Le PS en marche vers Macron

par Henry Moreigne
dimanche 15 janvier 2017

Emmanuel Macron a entamé sa longue marche, ponctuée de visites de terrains et de réunions publiques. Comme une rock star ou une bête de foire, cet OVNI de la politique qui s’évertue à briser les codes intrigue et attire. Irrésistiblement. 

Crédit photo : © Claude Truong-Ngoc / Wikimedia Commons

Lui qu’on présente comme le candidat de la France urbaine et des milieux d’affaires a pris son bâton de pèlerin pour aller voir ce qui fût la France socialiste. Le trajet emprunté visite volontairement les bastions traditionnels du PS, ruraux et urbains. Nevers, Clermont-Ferrand, Lille … Histoire somme toute de vidanger ouvertement l’électorat PS et de laisser comme seul rôle à celui qui sortira vainqueur des Primaires Citoyennes celui d’éteindre la lumière en partant.

Pour comprendre Macron, il faut lire avec attention ce que confie Aquilino Morelle au quotidien Le Monde sur son ancien collègue de l’Elysée. «  C’est un homme intelligent et habile. Son ambition est grande et ancienne ; il croit en lui et en son destin, depuis longtemps. Il a une cohérence politique, celle d’un vrai libéral, de l’économie aux questions internationales, en passant par le social et le culturel. A ce titre, il est le fils spirituel de François Hollande. Nous verrons bien si ce libéralisme complet et assumé convaincra les Français. En tout cas, sa stratégie est claire : il parie sur l’effondrement prochain du « vieux monde » politique, et escompte apparaître alors comme « le » recours ».

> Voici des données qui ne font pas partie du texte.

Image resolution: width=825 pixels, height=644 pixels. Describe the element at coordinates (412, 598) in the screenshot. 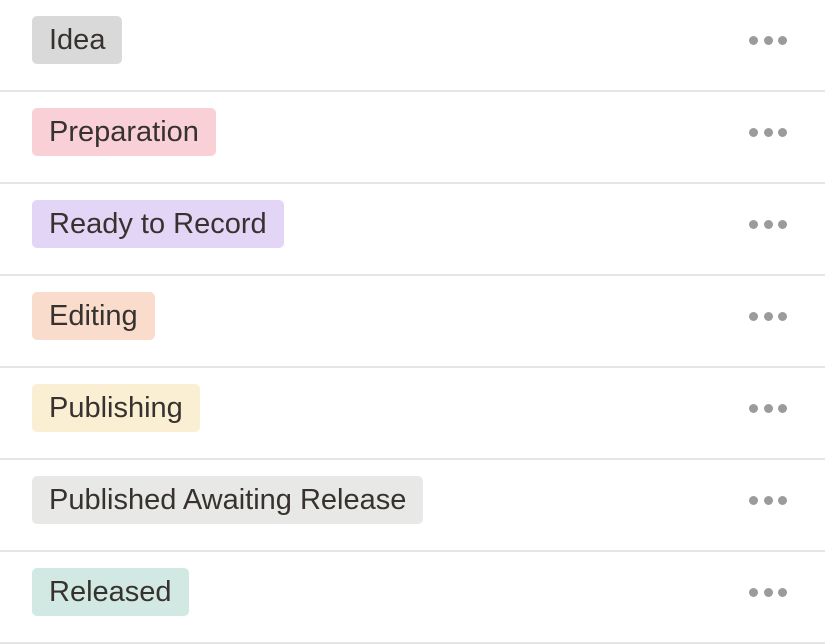

I see `option-row-released: Released` at that location.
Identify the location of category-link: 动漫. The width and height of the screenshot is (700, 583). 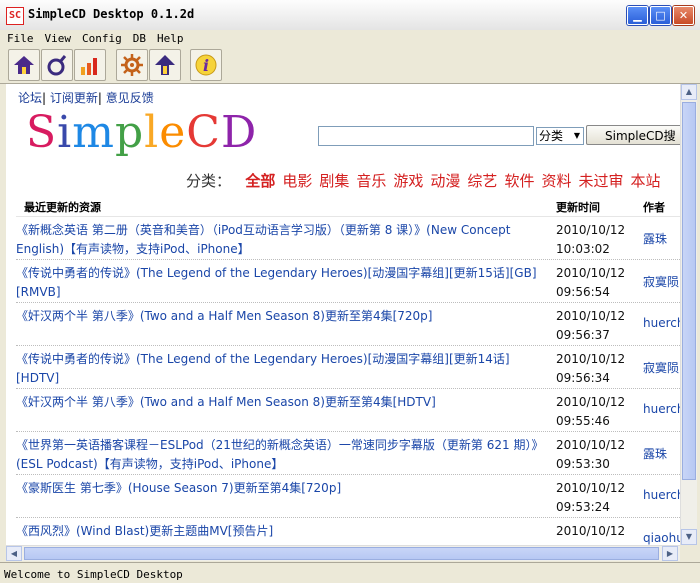
(445, 181).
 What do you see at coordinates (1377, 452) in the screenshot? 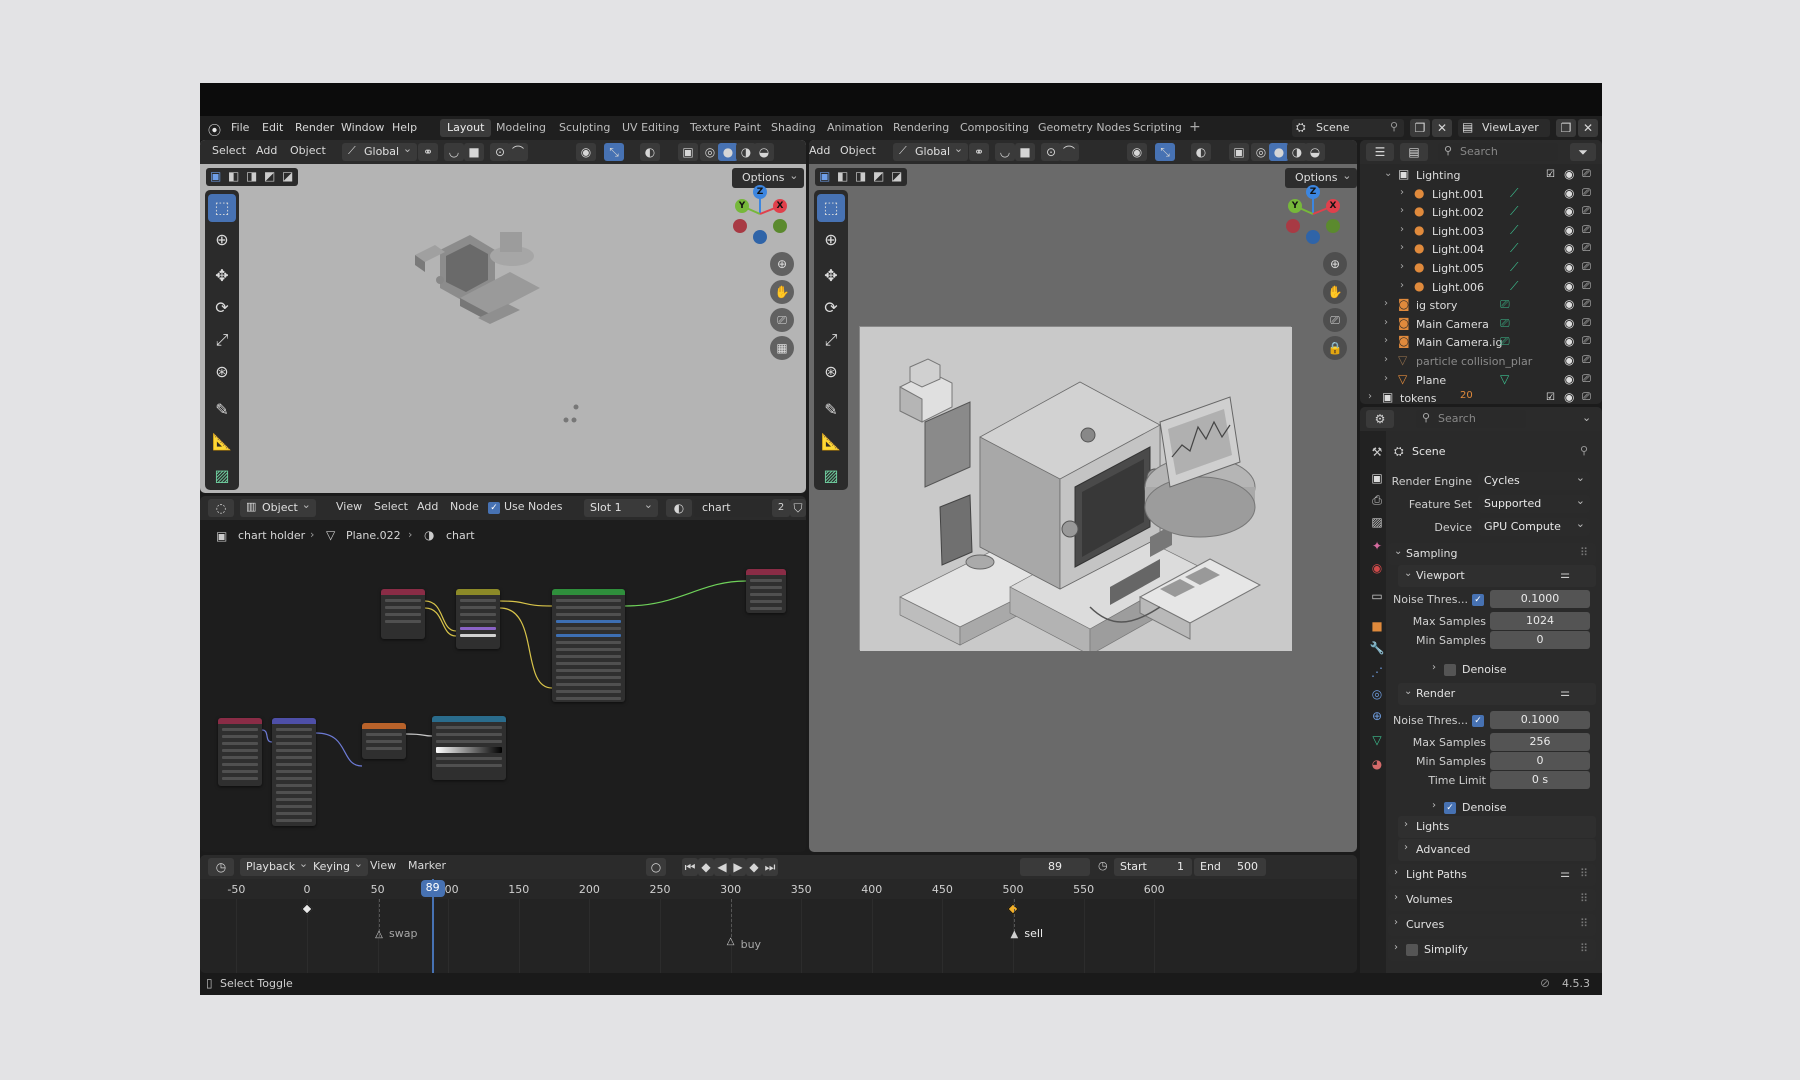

L’analyse est pertinente. En bon libéral l’ancien ministre de l’économie tente d’imposer le célèbre acronyme TINA (There is no alternative) au champ de la politique. Un pari habile que tous les sondages renforcent. Ce serait lui ou l’extrême-droite, lui ou la droite. Et quelle droite. Celle d’un François Fillon le couteau entre les dents, héraut de conservateurs revanchards et sans tabou.

Certes Macron n’a pas le charisme de Barack Obama mais il emprunte au registre du président américain sortant par la tonalité positive de son discours. Notamment cette idée répété en boucle par Obama que, « pour chaque américain rien n’est écrit d’avance » ou encore, ces propos dans son discours d'adieux : « j’ai une dernière demande à vous faire en tant que Président. C’est que vous continuiez à croire non dans ma capacité à apporter le changement mais, dans la vôtre ». 

Toute la tragédie socialiste, mais aussi l’héritage de François Hollande est là. Dans la médiocrité intellectuelle et culturelle qui a régné au PS pendant plus d’une décennie, dans l'absence de travail et de préparation dont on a vu les conséquences lors de l’arrivée du président socialiste à l’Elysée.

En face, chez Macron, ça mouline et plutôt vite avec une vraie épaisseur. Si on y rajoute une rare capacité à s’entourer des meilleurs, l’ancien banquier d’affaires n’a rien d’un capitaine de pédalo.

Dès lors, la question n’est plus de savoir si, après ses électeurs et ses militants, l’appareil socialiste va rallier Macron mais, quand. Il suffit d’interroger quelques élus PS pour avoir la réponse. Ce sera vraisemblablement au soir du second tour de la primaire de la Belle Alliance. C’est quasiment écrit dans le scénario. Si Manuel Valls est vainqueur, il le sera sur un champ de ruines. Ses camarades les plus à gauche déserteront vers Mélenchon. Général d’une armée sans fantassins, il sera contraint d’aller à Canossa et de se ranger derrière Macron. Si Benoît Hamon ou Arnaud Montebourg l’emportaient, ce seraient les sympathisants de l’ancien Premier ministre qui feraient leur valise. La seule incertitude ce serait une victoire de Vincent Peillon, unique candidat à pouvoir réussir une synthèse au sein du PS.

Interrogé par La Voix du Nord à l’occasion de son passage à Lille où son meeting a réuni samedi soir 5 000 personnes, Emmanuel Macron a lancé un appel sans ambiguïté aux socialistes : «  Si ceux qui ont un jour voté socialiste souhaitent que ce soit un projet progressiste qui remporte l’élection présidentielle, il est temps qu’ils s’interrogent : c'est rarement à celui qui est en tête au passage du col qu’il revient d’apporter les bidons à celui qui est resté au premier virage de la montée. J’invite donc tous ceux qui croient dans notre projet à nous rejoindre, sans même attendre le résultat de la primaire.  »

Comme si finalement le PS avait déjà trépassé et que la primaire relevait du registre des spasmes post-mortem.